◆ Data shown:
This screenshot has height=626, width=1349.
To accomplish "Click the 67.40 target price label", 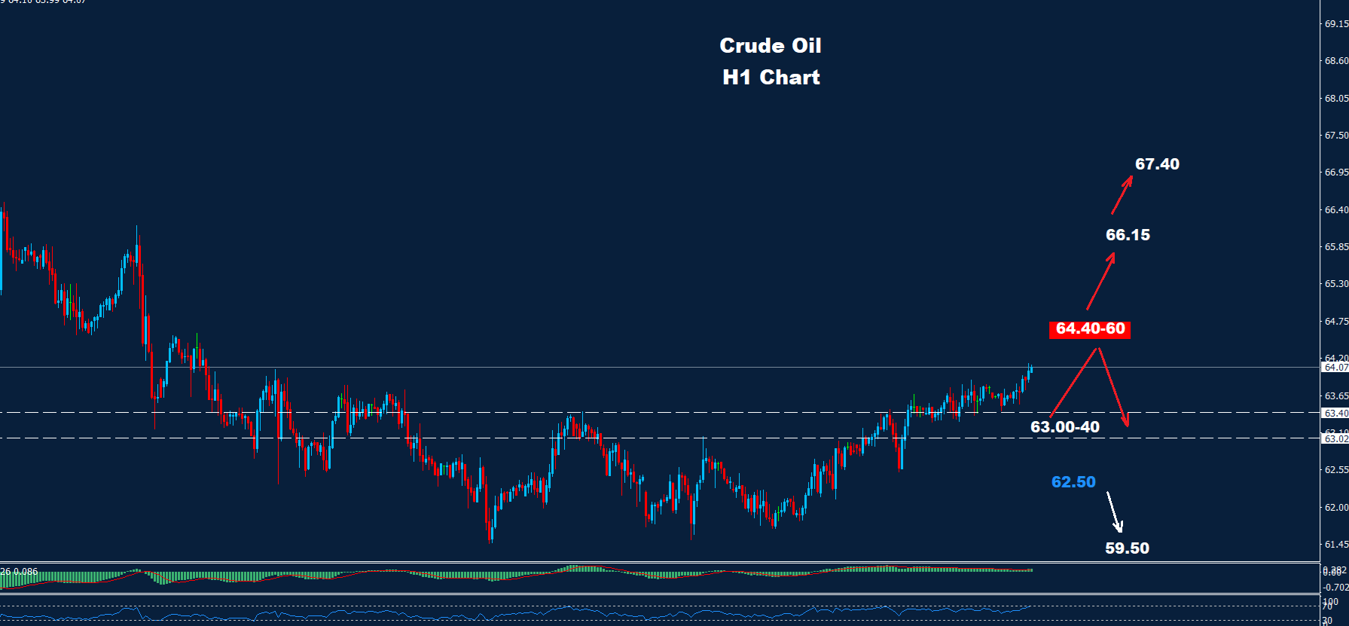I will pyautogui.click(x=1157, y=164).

...

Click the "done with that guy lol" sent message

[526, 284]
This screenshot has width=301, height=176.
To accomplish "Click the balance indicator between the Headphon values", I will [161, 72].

--

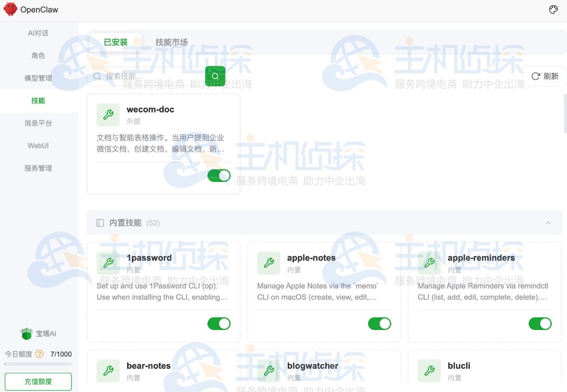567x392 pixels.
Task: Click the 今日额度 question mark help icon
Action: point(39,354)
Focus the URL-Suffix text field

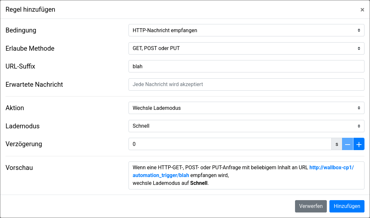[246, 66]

◆ Stated exercise: Format the records in the stretch from the line containing "This screenshot has width=301, height=176." through the line containing "will [161, 72]." as a two-column CSV with the headers instruction and response. Give one row per record, with its text under instruction and its answer under response, each in a single quoted field with line breaks replaced by spaces.

◆ Exercise response:
instruction,response
"This screenshot has width=301, height=176. To accomplish ""Click the balance indicator between the Headphon values"",","I will [161, 72]."